=== TASK INSTRUCTIONS ===
Once the data has been read, return all of it precisely as written.

+ + +

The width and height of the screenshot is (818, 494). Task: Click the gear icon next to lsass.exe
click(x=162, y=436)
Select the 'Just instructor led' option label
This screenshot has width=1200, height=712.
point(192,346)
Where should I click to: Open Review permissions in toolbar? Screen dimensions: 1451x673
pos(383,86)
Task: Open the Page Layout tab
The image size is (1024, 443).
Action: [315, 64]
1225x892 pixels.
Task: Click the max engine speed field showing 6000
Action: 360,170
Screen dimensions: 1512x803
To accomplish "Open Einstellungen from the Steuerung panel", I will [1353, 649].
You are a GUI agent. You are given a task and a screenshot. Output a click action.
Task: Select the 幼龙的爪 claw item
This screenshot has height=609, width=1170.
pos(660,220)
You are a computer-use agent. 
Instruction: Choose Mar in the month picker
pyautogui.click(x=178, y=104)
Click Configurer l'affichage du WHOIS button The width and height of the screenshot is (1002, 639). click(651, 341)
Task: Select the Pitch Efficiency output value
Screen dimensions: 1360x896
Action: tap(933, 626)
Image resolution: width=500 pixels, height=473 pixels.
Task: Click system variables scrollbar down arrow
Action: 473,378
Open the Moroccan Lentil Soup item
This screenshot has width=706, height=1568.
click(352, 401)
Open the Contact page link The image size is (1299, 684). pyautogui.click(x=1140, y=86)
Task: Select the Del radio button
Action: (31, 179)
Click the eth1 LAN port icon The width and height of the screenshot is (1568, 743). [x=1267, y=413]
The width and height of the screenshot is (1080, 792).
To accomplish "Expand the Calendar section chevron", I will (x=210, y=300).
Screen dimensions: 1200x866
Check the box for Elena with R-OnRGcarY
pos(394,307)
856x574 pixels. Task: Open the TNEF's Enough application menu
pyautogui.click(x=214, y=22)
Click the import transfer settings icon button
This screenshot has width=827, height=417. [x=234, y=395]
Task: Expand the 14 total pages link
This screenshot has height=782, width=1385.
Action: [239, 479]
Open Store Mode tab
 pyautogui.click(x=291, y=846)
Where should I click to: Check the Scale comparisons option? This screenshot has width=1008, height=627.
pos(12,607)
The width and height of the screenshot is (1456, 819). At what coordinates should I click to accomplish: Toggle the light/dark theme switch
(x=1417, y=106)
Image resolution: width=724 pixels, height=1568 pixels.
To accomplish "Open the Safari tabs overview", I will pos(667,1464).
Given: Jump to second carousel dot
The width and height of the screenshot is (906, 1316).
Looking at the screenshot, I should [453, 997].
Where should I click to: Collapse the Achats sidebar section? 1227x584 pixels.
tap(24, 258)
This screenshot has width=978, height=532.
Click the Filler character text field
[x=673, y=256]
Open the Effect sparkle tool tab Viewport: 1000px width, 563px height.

+ + +

=== TASK ANSWER ===
The width and height of the screenshot is (818, 494). Task: Click the gear icon next to lsass.exe
click(x=162, y=436)
Select the 'Just instructor led' option label
This screenshot has width=1200, height=712.
point(192,346)
Where should I click to: Open Review permissions in toolbar? Screen dimensions: 1451x673
pos(383,86)
Task: Open the Page Layout tab
The image size is (1024, 443).
Action: [315, 64]
1225x892 pixels.
Task: Click the max engine speed field showing 6000
Action: 360,170
Screen dimensions: 1512x803
To accomplish "Open Einstellungen from the Steuerung panel", I will [1353, 649].
You are a GUI agent. You are given a task and a screenshot. Output a click action.
Task: Select the 幼龙的爪 claw item
This screenshot has height=609, width=1170.
pos(660,220)
You are a computer-use agent. 
Instruction: Choose Mar in the month picker
pyautogui.click(x=178, y=104)
Click Configurer l'affichage du WHOIS button The width and height of the screenshot is (1002, 639). click(651, 341)
Task: Select the Pitch Efficiency output value
Screen dimensions: 1360x896
Action: tap(933, 626)
Image resolution: width=500 pixels, height=473 pixels.
Task: Click system variables scrollbar down arrow
Action: 473,378
Open the Moroccan Lentil Soup item
This screenshot has width=706, height=1568.
click(352, 401)
Open the Contact page link The image size is (1299, 684). pyautogui.click(x=1140, y=86)
Task: Select the Del radio button
Action: (31, 179)
Click the eth1 LAN port icon The width and height of the screenshot is (1568, 743). [x=1267, y=413]
The width and height of the screenshot is (1080, 792).
To accomplish "Expand the Calendar section chevron", I will (x=210, y=300).
Screen dimensions: 1200x866
Check the box for Elena with R-OnRGcarY
pos(394,307)
856x574 pixels. Task: Open the TNEF's Enough application menu
pyautogui.click(x=214, y=22)
Click the import transfer settings icon button
This screenshot has width=827, height=417. [x=234, y=395]
Task: Expand the 14 total pages link
This screenshot has height=782, width=1385.
Action: [239, 479]
Open Store Mode tab
 pyautogui.click(x=291, y=846)
Where should I click to: Check the Scale comparisons option? This screenshot has width=1008, height=627.
pos(12,607)
The width and height of the screenshot is (1456, 819). At what coordinates should I click to accomplish: Toggle the light/dark theme switch
(x=1417, y=106)
Image resolution: width=724 pixels, height=1568 pixels.
To accomplish "Open the Safari tabs overview", I will pos(667,1464).
Given: Jump to second carousel dot
The width and height of the screenshot is (906, 1316).
Looking at the screenshot, I should [453, 997].
Where should I click to: Collapse the Achats sidebar section? 1227x584 pixels.
tap(24, 258)
This screenshot has width=978, height=532.
Click the Filler character text field
[x=673, y=256]
Open the Effect sparkle tool tab Viewport: 1000px width, 563px height.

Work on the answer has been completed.